• Text provided:

In support of the underlying motion for reconsideration, Raftery signed a declaration indicating that a principal (David Pierce Jones) of Claimant advised him how to form a corporation and "knew explicitly about the Debtor [M]aintenance [C]orporation and that he was hiring that entity for his construction projects." Declaration of Barrett Raftery in Support of Motion for Reconsideration, Dkt. 141, ¶¶ 8-10. Claimant did not offer any evidence disputing this allegation in response to the motion for reconsideration.
The evidence shows, and the court found, that Doorman was a partnership at the time it commenced business with Claimant in 2012. However, at the time of the execution of the underlying contracts with Claimant in 2014 and 2015, Management had filed its articles of incorporation and had allegedly "abandoned" the partnership (see Kraemer's declaration at Dkt. No. 142, at ¶ 6.). That said, the evidence produced by the parties belies any such claim of an abandonment of the partnership. The various agreements and contracts — apart from the February 2015 promissory notes — show Doorman continued its operations with Claimant as "Maintenance" or "Management" or both, without any written identification or acknowledgment of a corporate form.
Raftery's declaration that a principal of Claimant knew that Doorman had incorporated, had advised him how to incorporate, and knew that Doorman was acting as a corporation is not material, as the contracts between the parties reflect the same "business as usual" without a written acknowledgment of the difference in Doorman's business form. This is significant, as Claimant would have had fewer options for recovery from a corporation instead of a partnership, unless it had obtained guaranties from the corporate officers. In contrast, when signing the promissory note in 2015, Raftery and Kraemer clearly acted on behalf of the corporate debtors. They did not do so otherwise.
Assuming arguendo that partnership was "abandoned" when the articles of incorporation were recorded, Doorman has not demonstrated that the partnership was dissolved and a winding up completed in accordance with Chapter 5 of California Revised Uniform Partnership Act of 1994 ("RUPA"). And even if a dissolution had occurred, the dissolution and right to wind up partnership business would have been waived by Doorman continuing to "carrying on its business as if dissolution had never occurred." RUPA § 16802(b)(1). The court therefore rejects Doorman's contention that the act of filing articles of incorporation, without more, terminated partnership liability as to the underlying transactions apart from the promissory note. The court will deny the motion for reconsideration
As discussed above, this motion for reconsideration does not involve allegations of newly discovered evidence or an intervening change in governing law. Rather, at the time the court made its post-trial ruling, counsel conceded that he could have been more specific in contending and establishing the debt was corporate in nature. As Movants have not demonstrated that the court made manifest errors of fact and law in ruling on the claim objection, or that manifest injustice resulted from it, no grounds exist for reconsideration. The court will therefore deny the motion.
Counsel for Claimant should upload an order denying the motion for reconsideration for the reasons set forth in this memorandum decision. It should also file a certificate of service demonstrating compliance with B.L.R. 9021-1(c), unless counsel for Doorman consents to the form of the order.

• Provided data:

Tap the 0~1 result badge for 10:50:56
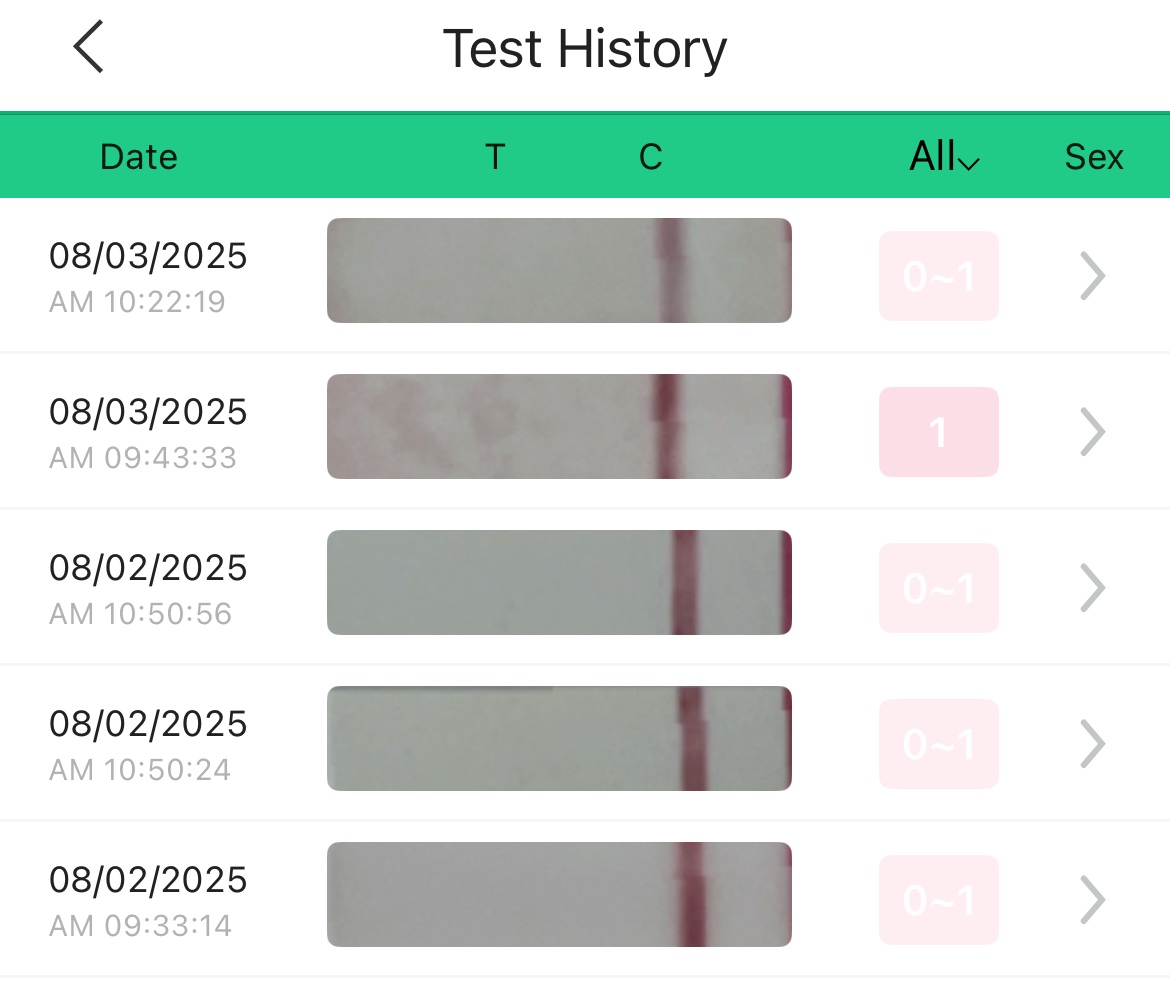Image resolution: width=1170 pixels, height=987 pixels. (x=938, y=588)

• Description of the task: In the court decision above, whom did Raftery's declaration name as the person who advised him how to form a corporation?

• Exercise solution: David Pierce Jones, a principal of Claimant.